BlockNet: A Deep Neural Network for Block-Based Motion Estimation Using Representative Matching
Department of Electrical Engineering, Pohang University of Science and Technology, San 31, Hyoja-dong, Nam-gu, Pohang, Gyungbuk 37673, Korea
LG Display Co., Ltd., E2 Block LG Science Park, 30, Magokjungang 10-ro, Gangseo-gu, Seoul 07796, Korea
Author to whom correspondence should be addressed.

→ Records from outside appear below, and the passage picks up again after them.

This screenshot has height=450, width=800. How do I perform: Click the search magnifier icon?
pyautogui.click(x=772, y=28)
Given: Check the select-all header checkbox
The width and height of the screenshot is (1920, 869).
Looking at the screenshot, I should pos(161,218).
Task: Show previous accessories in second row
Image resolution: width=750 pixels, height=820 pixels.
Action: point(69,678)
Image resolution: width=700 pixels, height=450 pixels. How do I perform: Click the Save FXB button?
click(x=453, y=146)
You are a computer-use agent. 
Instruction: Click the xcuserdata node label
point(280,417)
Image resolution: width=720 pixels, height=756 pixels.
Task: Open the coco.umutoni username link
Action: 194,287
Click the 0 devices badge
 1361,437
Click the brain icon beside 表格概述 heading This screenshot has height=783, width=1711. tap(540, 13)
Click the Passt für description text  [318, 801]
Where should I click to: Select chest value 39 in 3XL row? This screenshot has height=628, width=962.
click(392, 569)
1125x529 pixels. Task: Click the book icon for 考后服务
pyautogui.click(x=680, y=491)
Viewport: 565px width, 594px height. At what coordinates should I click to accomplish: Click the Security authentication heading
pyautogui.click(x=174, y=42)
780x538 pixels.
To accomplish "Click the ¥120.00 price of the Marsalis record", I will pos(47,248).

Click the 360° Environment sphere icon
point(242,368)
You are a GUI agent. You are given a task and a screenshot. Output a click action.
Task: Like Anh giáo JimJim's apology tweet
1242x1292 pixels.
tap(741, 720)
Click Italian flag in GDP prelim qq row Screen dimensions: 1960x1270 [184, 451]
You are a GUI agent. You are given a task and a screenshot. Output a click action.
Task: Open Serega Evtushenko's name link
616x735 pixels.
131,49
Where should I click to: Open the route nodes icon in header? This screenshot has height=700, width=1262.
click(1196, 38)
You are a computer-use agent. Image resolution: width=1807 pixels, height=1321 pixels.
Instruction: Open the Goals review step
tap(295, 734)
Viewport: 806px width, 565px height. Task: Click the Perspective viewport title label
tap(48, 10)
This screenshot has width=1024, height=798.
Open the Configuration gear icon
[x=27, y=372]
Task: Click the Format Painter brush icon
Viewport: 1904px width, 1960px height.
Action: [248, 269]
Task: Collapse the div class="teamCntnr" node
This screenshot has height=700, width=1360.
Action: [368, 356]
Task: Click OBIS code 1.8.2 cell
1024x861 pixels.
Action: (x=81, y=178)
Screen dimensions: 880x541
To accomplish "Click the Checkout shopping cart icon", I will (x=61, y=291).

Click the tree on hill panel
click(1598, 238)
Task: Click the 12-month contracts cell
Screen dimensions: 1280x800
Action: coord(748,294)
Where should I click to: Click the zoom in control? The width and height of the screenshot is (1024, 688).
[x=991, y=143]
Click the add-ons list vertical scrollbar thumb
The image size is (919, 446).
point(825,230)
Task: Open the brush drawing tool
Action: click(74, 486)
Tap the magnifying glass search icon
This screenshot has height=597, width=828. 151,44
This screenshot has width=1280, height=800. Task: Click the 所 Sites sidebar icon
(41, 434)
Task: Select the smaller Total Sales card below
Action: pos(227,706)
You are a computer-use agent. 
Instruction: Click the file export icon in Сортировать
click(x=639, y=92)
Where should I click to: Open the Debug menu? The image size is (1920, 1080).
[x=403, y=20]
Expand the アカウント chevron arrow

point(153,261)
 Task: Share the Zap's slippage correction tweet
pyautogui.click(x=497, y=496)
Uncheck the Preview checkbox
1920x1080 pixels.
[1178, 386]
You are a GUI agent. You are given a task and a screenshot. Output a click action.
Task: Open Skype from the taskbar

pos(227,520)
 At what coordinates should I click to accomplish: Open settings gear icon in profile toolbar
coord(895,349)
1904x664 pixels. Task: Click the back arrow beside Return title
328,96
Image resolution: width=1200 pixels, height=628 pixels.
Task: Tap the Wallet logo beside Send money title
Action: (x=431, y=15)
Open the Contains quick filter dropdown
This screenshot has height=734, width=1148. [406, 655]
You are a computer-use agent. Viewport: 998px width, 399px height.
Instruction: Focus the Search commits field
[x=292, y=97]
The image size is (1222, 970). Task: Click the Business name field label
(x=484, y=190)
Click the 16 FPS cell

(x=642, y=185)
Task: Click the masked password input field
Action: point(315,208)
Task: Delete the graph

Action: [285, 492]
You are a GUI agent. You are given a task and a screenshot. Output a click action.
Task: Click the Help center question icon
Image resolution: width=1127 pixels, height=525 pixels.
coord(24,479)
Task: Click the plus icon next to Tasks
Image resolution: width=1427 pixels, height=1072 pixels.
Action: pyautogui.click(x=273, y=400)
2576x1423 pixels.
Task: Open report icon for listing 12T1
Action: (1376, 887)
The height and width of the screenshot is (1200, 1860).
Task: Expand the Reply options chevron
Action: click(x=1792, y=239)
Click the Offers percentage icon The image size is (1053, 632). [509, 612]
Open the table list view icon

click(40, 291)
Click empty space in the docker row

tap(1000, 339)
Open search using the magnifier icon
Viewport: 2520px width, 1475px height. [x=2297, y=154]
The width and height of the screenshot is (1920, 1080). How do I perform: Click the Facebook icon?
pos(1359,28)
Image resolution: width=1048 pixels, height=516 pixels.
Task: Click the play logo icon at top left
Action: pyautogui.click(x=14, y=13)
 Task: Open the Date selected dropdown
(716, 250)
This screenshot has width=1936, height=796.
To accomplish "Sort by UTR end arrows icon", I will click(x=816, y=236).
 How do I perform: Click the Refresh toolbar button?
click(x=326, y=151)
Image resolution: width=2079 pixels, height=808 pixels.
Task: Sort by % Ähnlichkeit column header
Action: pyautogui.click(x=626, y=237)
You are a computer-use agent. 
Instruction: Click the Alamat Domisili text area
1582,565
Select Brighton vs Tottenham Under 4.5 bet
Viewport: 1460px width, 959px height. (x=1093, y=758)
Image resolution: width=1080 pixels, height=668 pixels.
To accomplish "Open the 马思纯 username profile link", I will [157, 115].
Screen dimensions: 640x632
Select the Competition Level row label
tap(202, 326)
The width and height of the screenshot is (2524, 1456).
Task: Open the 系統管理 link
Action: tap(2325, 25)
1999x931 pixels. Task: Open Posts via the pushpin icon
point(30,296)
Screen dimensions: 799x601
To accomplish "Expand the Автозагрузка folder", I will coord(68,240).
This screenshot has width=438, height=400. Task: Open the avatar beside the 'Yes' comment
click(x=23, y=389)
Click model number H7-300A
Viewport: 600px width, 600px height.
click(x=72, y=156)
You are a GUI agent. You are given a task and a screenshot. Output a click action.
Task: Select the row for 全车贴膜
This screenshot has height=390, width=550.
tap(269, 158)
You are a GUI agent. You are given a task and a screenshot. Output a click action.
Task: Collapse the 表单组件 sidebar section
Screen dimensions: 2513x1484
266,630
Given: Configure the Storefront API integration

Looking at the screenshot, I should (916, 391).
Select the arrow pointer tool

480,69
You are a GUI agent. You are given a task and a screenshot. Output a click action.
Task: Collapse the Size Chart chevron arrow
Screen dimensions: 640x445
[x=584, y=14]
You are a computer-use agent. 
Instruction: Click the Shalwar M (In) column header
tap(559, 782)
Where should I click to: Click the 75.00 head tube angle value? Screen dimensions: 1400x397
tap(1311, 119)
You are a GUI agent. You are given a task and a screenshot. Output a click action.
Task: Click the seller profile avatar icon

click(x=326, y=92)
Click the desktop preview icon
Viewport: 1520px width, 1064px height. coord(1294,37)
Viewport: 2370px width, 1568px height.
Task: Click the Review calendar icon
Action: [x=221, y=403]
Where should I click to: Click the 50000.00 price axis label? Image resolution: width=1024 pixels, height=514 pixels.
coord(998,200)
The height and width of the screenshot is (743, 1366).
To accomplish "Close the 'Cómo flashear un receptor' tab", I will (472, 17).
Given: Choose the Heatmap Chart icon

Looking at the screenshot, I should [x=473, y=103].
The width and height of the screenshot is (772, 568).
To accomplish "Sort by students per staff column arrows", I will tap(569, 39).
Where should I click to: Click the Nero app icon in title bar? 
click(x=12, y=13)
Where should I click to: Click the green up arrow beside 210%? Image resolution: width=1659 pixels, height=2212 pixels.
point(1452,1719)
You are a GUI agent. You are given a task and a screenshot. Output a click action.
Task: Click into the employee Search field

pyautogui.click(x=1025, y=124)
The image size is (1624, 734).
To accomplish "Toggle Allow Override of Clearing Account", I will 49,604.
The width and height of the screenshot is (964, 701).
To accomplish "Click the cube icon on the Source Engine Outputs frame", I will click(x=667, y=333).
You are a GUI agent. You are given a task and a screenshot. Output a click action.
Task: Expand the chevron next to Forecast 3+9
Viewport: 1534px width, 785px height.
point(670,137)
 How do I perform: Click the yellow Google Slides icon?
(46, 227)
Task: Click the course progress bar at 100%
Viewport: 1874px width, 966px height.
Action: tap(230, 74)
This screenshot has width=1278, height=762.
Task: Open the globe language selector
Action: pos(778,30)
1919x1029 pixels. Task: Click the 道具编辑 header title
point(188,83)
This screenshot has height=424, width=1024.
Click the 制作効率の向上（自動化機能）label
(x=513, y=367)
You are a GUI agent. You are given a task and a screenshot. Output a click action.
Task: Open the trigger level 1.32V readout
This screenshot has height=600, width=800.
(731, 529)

The authors contribute equally.
Symmetry 2020, 12(5), 840; https://doi.org/10.3390/sym12050840
Received: 25 April 2020 / Revised: 15 May 2020 / Accepted: 17 May 2020 / Published: 20 May 2020
Owing to the limitations of practical realizations, block-based motion is widely used as an alternative for pixel-based motion in video applications such as global motion estimation and frame rate up-conversion. We hereby present BlockNet, a compact but effective deep neural architecture for block-based motion estimation. First, BlockNet extracts rich features for a pair of input images. Then, it estimates coarse-to-fine block motion using a pyramidal structure. In each level, block-based motion is estimated using the proposed representative matching with a simple average operator. The experimental results show that BlockNet achieved a similar average end-point error with and without representative matching, whereas the proposed matching incurred 18% lower computational cost than full matching.